EXERCISE
Count how many lines in the records below contain the string "should", treating uppercase and lowercase as different, and reply with that number alone.

STORED DATA
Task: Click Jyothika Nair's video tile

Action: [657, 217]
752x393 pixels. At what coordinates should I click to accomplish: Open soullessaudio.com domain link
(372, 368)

---

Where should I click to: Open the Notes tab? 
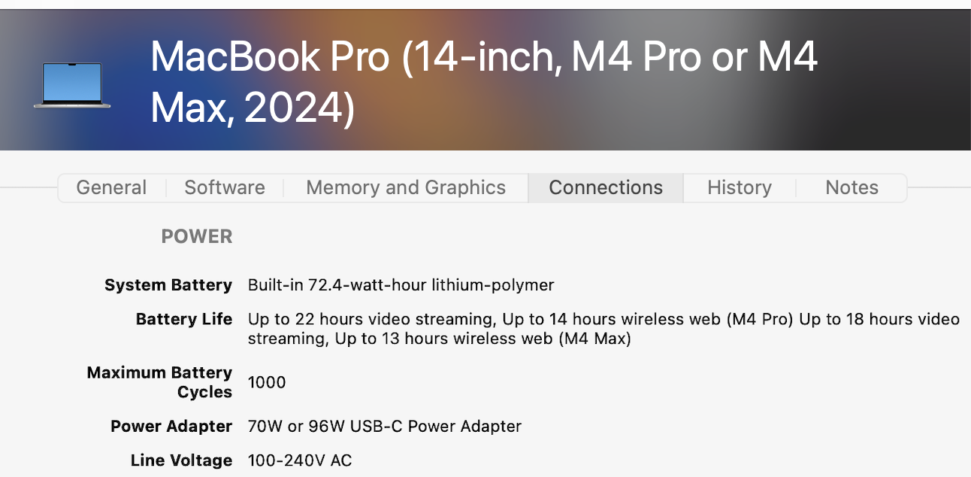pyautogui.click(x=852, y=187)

...

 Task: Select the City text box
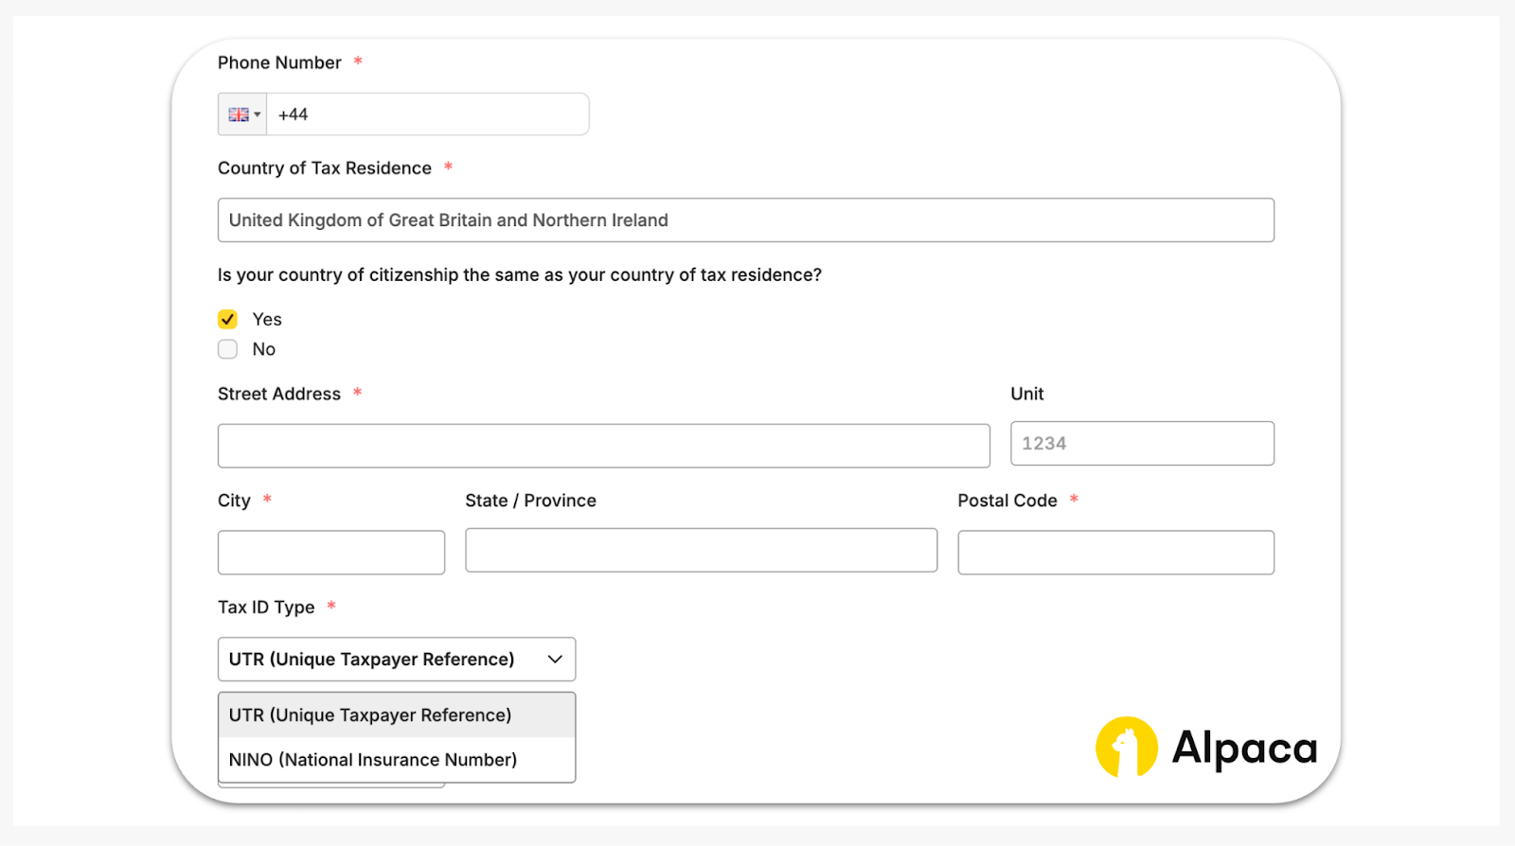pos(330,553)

FINISHED TASK
2